* Data provided *
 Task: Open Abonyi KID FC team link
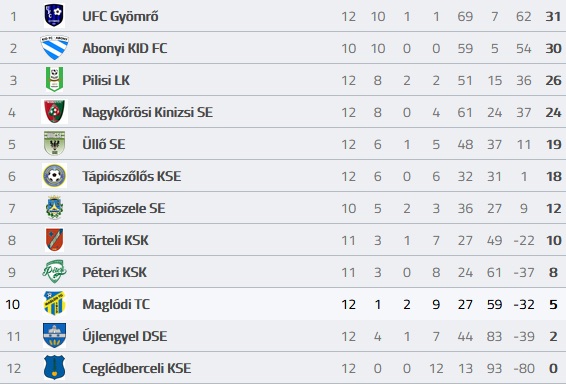[125, 48]
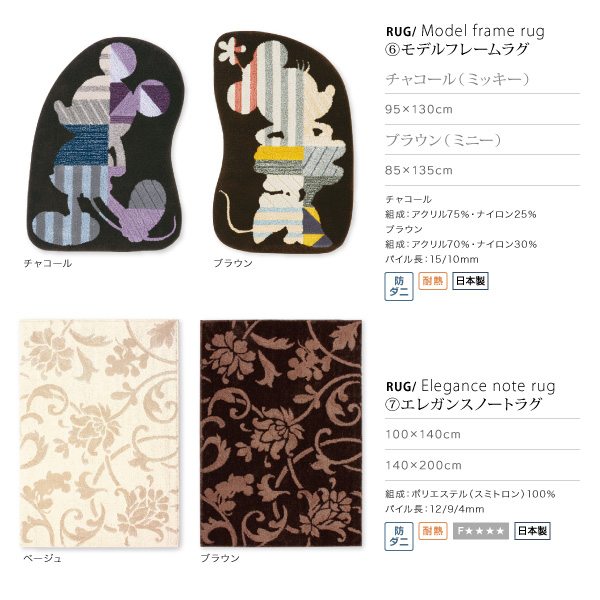Click the Elegance note rug title
This screenshot has height=600, width=600.
(470, 395)
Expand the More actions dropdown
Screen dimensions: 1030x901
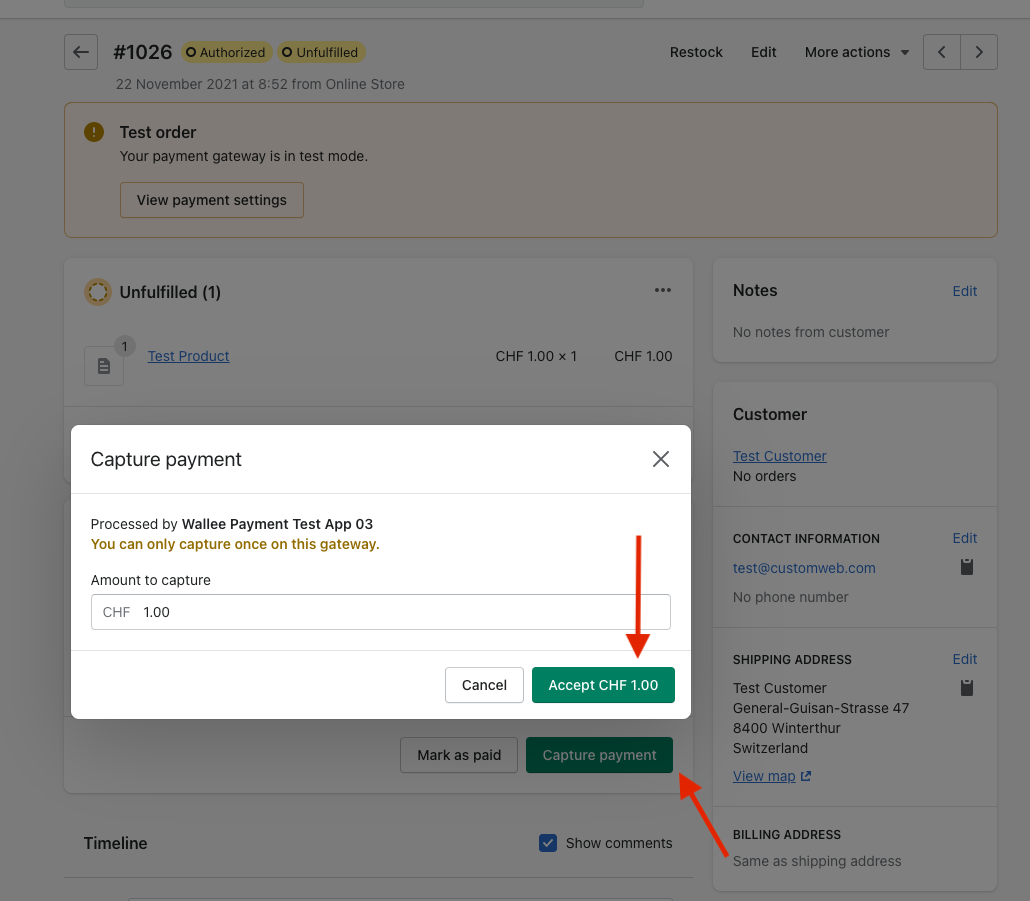(x=856, y=52)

* Task goal *
Give back each entry exactly as it appears. Leave pictures out.

* Exercise result *
 Task: Open Abonyi KID FC team link
[125, 48]
Click the Elegance note rug title
This screenshot has height=600, width=600.
(470, 395)
Expand the More actions dropdown
Screen dimensions: 1030x901
(x=856, y=52)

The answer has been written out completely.